Já perdi pessoas na minha vida devido a uma variedade de doenças ao longo dos anos, mas as doenças mentais degenerativas são talvez algumas das maneiras mais emocionalmente difíceis de ver alguém que você conhece ser levado embora. Observá-los lentamente se tornar alguém que você reconhece visivelmente, mas que se tornou um pouco estranho para você, é incrivelmente chocante. Seja intencional ou não, Twin Peaks: O Retorno me lembrou da experiência de viver perto de alguém que está perdendo lentamente as habilidades mentais, enquanto ainda está fisicamente presente. Isso tornou a maior parte daquela temporada muito difícil de assistir, mas serviu bem a narrativa da temporada.

Desde ver o filho de Dougie ajudá-lo a tomar o café da manhã até vê-lo lutar para encontrar o caminho de casa, é difícil assistir a um personagem que conhecemos, que antes era tão independente e autossuficiente, dependendo tanto da compaixão e do cuidado daqueles ao seu redor para sobreviver. Dougie é levado ao escritório, mas não se lembra do que deveria fazer lá. Ele é reconhecido, mas por pessoas que ele não consegue identificar. Ele é questionado sobre a conclusão de tarefas que não se lembra de ter recebido. Ele está flutuando pela vida exigindo que os outros o apontem na direção certa, esperando que as coisas dêem certo.

De muitas maneiras, é ainda mais difícil de assistir por seus momentos de lucidez, os momentos em que o Dale Cooper que lembramos está brilhando na superfície. De seu amor pelo café persistente a seus reflexos rápidos em momentos de perigo físico, sua capacidade de dizer quando as pessoas estão deitadas e seus vislumbres de memória de seu antigo emprego, continuamos vendo flashes da pessoa que sabemos que está lá, mas não ouse esperar para se conectar. Dale Cooper claramente ainda está lá em algum lugar, mas ele não consegue se conectar com o suficiente de sua identidade para chegar a algum lugar onde as pessoas o conheçam e possam ajudar adequadamente.

Twin Peaks Dougie

Crédito: Showtime

Esses momentos de lucidez, em que se lembra de algo de que gostava de beber, ou de uma palavra que tivesse significado para a sua vida anterior, só reforçam o facto de que na maioria das vezes aquela pessoa de que nos lembramos simplesmente não está presente. Sem esses momentos de lucidez, poderia ter sido mais fácil seguir em frente e aceitar que a pessoa que conhecíamos tinha ido embora.
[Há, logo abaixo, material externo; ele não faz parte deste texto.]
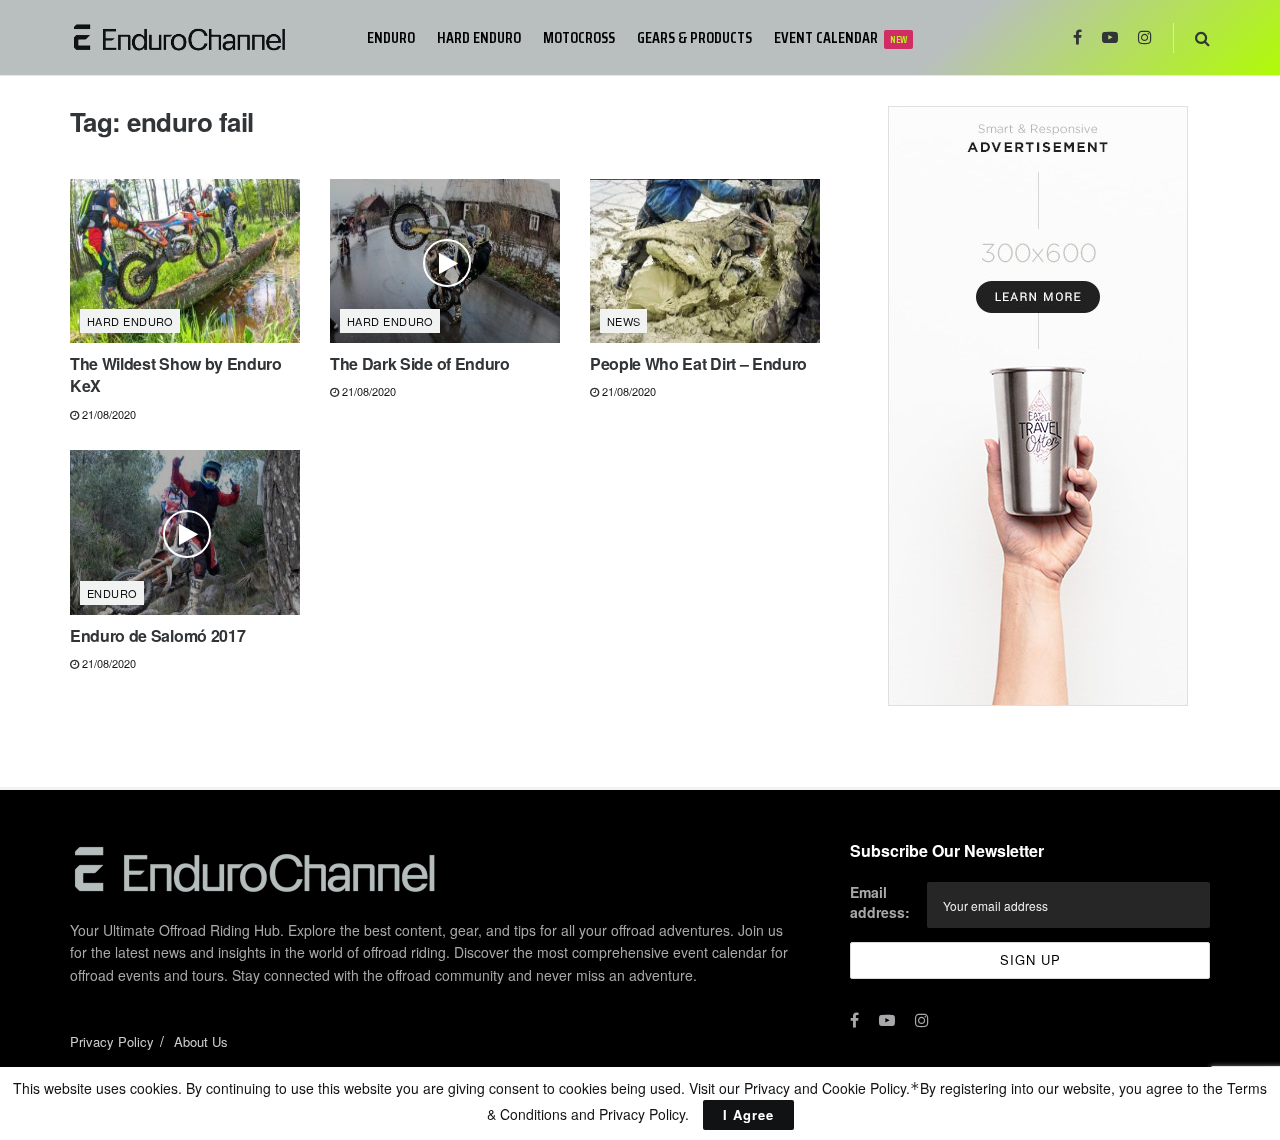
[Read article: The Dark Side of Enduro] (445, 261)
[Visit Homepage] (204, 37)
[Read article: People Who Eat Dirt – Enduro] (705, 261)
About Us (201, 1041)
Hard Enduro (479, 37)
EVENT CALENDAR (840, 37)
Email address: (880, 902)
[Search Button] (1202, 37)
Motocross (579, 37)
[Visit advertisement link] (1037, 406)
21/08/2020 (107, 414)
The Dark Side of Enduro (420, 363)
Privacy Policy (112, 1041)
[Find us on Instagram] (1145, 37)
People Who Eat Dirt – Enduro (698, 363)
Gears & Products (694, 37)
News (624, 321)
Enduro (391, 37)
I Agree (748, 1114)
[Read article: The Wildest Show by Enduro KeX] (185, 261)
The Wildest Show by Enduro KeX (176, 374)
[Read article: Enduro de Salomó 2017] (185, 532)
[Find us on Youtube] (1110, 37)
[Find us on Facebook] (1077, 37)
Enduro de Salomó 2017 (157, 635)
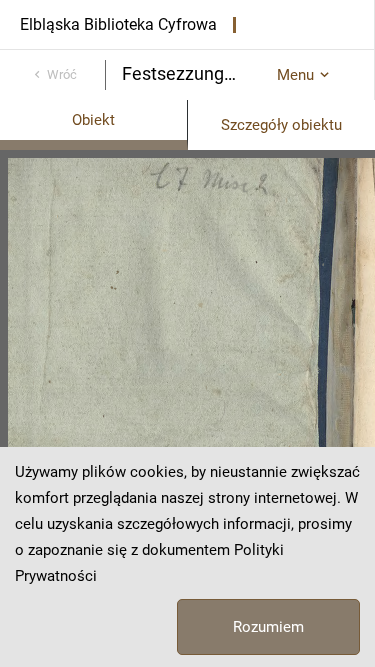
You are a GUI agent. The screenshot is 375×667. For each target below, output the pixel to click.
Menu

Mas durante toda a temporada, a luz brilhante que me manteve assistindo foi o apoio da família, amigos, esposa e colegas de trabalho de Dougie. As pessoas que o conheciam melhor podiam ver que ele estava lutando e se esforçaram para tentar ajudá-lo a continuar levando uma vida o mais normal possível. Eles tentaram fazer concessões, para fazê-lo se sentir incluído e para fazê-lo se sentir amado. Eles podem ter lutado ocasionalmente para entender o que ele queria ou precisava, mas eles se esforçaram para tentar mantê-lo incluído no mundo.

como manifestar tu ex espalda

Cada cena que Cooper passou como Dougie, eu estava na ponta da minha cadeira, esperando que nada de ruim acontecesse com ele, esperando que ele evitasse uma dor e sofrimento que ele não conseguia entender. Cada vez que alguém olhava para ele, o apoiava ou apreciava sua presença no mundo, parecia que todos os esforços que o mundo havia feito para mantê-lo incluído valiam a pena. Foi a única faísca brilhante em uma temporada que costumava ser tensa e perturbadoramente desconhecida.

No final de Twin Peaks: O Retorno , Agente Cooper eventualmente recupera sua memória e seu senso de identidade. Ele cuida para que tudo seja montado de forma que a família que cuidou dele tenha uma vida confortável e que tenhamos o alívio eventual, mesmo que por alguns episódios, de ver voltar para nós a pessoa de quem tínhamos saudades todo esse tempo. Mas, na realidade, raramente é esse o caso. Condições degenerativas de saúde mental roubam-nos as pessoas mais próximas de nós, e de maneira muito semelhante à maioria dos episódios durante O retorno , pode ser incrivelmente difícil assistir o desenrolar.